▶ **Exercise goal**:
Beneath this line is the data. Output exactly the lines from the line with "This screenshot has width=720, height=657." to the line with "Image resolution: width=1023", both ends included, and nothing more.

▶ **Data items**:
--

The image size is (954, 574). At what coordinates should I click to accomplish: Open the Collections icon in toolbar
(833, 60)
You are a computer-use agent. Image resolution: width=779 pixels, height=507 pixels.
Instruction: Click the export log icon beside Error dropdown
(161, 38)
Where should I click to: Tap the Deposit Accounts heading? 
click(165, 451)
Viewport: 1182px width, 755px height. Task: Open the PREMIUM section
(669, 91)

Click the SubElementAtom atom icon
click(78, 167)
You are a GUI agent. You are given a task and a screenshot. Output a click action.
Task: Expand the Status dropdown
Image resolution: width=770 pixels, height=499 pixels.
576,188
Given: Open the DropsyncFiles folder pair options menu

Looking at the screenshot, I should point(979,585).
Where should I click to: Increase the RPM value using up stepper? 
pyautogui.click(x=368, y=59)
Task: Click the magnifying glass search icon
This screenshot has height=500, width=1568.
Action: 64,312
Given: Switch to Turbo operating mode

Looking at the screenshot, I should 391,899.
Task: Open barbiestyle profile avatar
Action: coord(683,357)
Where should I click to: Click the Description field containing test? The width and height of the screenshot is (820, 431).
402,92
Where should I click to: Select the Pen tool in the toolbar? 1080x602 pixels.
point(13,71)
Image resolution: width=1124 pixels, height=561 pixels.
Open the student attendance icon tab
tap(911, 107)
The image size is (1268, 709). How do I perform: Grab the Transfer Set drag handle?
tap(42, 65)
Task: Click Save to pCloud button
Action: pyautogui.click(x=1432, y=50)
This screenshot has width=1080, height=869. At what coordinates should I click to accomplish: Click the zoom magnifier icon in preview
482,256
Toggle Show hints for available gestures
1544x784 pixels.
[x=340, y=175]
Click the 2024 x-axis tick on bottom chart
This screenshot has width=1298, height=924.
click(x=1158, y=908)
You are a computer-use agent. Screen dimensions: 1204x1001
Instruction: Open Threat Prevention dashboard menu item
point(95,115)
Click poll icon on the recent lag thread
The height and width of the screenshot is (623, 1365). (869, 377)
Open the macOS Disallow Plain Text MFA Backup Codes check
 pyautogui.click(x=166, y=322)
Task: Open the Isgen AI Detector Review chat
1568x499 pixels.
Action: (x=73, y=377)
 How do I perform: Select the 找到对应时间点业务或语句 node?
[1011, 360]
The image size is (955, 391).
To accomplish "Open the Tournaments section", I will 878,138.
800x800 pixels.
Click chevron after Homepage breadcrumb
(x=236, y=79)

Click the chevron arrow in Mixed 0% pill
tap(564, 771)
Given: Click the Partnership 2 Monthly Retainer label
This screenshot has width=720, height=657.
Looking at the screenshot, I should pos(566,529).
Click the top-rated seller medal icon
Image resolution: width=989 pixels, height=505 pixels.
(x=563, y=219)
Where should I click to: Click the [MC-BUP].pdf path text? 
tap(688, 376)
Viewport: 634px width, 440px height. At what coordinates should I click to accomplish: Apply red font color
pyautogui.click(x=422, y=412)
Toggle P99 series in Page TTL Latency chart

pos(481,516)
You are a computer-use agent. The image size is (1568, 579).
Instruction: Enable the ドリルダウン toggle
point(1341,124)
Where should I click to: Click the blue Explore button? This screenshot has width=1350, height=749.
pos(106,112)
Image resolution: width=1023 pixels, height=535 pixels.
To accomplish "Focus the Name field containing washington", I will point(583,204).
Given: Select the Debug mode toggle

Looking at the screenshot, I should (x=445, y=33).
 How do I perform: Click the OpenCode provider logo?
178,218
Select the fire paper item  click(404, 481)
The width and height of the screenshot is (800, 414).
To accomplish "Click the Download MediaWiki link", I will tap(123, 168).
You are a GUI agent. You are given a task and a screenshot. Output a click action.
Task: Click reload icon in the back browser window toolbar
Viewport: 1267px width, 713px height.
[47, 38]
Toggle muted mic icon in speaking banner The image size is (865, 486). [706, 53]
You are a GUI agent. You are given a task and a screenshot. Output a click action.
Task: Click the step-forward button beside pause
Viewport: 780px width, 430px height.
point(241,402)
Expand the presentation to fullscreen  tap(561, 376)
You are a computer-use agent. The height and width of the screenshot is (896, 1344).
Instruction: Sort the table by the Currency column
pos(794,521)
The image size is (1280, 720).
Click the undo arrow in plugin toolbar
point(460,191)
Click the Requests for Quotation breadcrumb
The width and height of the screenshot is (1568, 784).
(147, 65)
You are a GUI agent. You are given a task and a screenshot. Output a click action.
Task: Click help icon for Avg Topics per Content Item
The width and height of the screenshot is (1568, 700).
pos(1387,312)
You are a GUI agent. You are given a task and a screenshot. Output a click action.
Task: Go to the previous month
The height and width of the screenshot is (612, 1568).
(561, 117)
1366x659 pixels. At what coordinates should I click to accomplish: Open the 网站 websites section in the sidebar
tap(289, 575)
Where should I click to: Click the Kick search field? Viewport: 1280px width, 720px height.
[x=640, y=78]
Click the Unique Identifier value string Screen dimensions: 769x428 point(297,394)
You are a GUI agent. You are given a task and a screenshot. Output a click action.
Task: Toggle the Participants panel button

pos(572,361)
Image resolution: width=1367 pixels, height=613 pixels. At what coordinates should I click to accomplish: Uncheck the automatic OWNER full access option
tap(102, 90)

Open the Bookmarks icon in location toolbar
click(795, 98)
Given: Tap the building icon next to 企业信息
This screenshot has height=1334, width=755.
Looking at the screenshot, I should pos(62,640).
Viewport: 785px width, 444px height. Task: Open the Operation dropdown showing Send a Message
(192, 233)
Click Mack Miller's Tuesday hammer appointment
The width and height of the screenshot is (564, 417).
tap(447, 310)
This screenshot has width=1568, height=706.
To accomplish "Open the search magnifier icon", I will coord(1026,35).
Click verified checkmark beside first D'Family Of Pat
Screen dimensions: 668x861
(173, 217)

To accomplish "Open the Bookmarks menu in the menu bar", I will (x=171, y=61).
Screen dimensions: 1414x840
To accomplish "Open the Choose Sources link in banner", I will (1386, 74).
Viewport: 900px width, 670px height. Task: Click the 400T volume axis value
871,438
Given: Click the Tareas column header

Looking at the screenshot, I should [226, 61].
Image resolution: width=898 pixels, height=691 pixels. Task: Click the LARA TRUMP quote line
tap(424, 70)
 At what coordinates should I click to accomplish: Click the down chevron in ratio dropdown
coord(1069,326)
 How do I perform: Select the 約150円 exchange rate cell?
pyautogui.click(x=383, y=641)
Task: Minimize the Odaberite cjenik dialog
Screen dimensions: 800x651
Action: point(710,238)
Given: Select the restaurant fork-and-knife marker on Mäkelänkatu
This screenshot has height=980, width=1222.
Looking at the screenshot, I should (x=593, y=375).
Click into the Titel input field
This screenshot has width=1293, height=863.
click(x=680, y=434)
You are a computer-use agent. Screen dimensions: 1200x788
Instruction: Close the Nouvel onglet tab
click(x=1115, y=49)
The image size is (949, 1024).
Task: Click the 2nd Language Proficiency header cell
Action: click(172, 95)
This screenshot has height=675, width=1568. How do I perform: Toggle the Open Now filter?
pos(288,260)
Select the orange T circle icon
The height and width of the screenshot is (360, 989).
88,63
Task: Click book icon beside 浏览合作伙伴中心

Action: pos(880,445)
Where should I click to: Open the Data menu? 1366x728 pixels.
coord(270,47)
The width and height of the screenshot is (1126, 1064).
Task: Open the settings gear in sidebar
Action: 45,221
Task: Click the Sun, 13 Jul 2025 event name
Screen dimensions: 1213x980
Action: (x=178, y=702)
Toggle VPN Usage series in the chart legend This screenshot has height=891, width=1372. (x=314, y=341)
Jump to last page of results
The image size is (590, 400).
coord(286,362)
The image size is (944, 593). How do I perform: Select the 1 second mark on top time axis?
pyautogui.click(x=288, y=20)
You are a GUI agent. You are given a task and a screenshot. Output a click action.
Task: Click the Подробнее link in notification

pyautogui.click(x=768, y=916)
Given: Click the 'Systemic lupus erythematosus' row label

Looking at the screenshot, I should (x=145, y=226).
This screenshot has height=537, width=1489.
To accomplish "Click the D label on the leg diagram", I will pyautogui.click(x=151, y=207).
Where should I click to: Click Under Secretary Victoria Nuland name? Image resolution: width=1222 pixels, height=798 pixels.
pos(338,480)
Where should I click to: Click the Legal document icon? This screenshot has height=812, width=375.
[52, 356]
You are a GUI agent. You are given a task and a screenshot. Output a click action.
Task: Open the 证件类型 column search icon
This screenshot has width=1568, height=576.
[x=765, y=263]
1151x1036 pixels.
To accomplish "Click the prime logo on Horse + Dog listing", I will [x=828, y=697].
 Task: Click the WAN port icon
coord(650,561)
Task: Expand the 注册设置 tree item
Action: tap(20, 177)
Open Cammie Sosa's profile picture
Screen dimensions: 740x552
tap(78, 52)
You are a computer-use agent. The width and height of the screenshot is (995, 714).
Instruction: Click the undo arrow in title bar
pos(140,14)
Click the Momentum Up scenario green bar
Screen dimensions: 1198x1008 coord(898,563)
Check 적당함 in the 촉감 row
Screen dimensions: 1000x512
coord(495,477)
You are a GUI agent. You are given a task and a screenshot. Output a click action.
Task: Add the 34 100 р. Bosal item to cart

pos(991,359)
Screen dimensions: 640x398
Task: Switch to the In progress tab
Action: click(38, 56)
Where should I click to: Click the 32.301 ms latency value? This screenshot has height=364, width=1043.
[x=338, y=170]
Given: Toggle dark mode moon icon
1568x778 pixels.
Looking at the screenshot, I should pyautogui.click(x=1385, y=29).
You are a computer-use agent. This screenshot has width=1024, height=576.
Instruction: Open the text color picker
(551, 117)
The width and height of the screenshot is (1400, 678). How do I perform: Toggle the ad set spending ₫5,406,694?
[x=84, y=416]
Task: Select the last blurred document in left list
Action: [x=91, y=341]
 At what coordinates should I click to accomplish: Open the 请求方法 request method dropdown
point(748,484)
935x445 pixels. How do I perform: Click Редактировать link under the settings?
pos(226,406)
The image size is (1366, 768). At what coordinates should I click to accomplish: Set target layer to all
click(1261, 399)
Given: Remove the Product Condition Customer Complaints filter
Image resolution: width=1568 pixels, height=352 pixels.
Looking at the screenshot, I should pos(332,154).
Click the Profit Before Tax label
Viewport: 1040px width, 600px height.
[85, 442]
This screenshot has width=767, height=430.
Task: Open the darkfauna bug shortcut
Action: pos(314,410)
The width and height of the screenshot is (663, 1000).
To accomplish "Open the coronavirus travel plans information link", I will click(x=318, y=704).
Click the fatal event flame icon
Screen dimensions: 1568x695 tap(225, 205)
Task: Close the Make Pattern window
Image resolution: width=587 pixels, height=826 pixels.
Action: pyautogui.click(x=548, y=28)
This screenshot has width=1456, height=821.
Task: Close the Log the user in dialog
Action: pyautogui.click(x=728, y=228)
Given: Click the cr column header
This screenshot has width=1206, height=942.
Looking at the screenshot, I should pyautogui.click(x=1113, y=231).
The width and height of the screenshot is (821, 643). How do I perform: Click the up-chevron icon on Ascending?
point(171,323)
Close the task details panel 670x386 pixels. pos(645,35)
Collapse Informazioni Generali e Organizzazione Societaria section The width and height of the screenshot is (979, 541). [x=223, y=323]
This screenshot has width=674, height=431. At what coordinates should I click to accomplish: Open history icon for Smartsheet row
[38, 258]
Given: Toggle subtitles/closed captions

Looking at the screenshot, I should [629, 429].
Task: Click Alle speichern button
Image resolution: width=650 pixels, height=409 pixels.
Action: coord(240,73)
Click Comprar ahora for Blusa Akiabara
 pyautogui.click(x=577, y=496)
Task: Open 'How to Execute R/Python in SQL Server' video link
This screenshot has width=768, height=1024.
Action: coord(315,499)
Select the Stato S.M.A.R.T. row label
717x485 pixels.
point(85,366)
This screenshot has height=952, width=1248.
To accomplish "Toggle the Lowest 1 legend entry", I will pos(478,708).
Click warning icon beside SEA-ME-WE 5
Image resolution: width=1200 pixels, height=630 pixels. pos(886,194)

--

▶ **Task result**:
This screenshot has width=720, height=657.
Looking at the screenshot, I should pos(566,529).
Click the top-rated seller medal icon
Image resolution: width=989 pixels, height=505 pixels.
(x=563, y=219)
Where should I click to: Click the [MC-BUP].pdf path text? 
tap(688, 376)
Viewport: 634px width, 440px height. At what coordinates should I click to accomplish: Apply red font color
pyautogui.click(x=422, y=412)
Toggle P99 series in Page TTL Latency chart

pos(481,516)
You are a computer-use agent. The image size is (1568, 579).
Instruction: Enable the ドリルダウン toggle
point(1341,124)
Where should I click to: Click the blue Explore button? This screenshot has width=1350, height=749.
pos(106,112)
Image resolution: width=1023 pixels, height=535 pixels.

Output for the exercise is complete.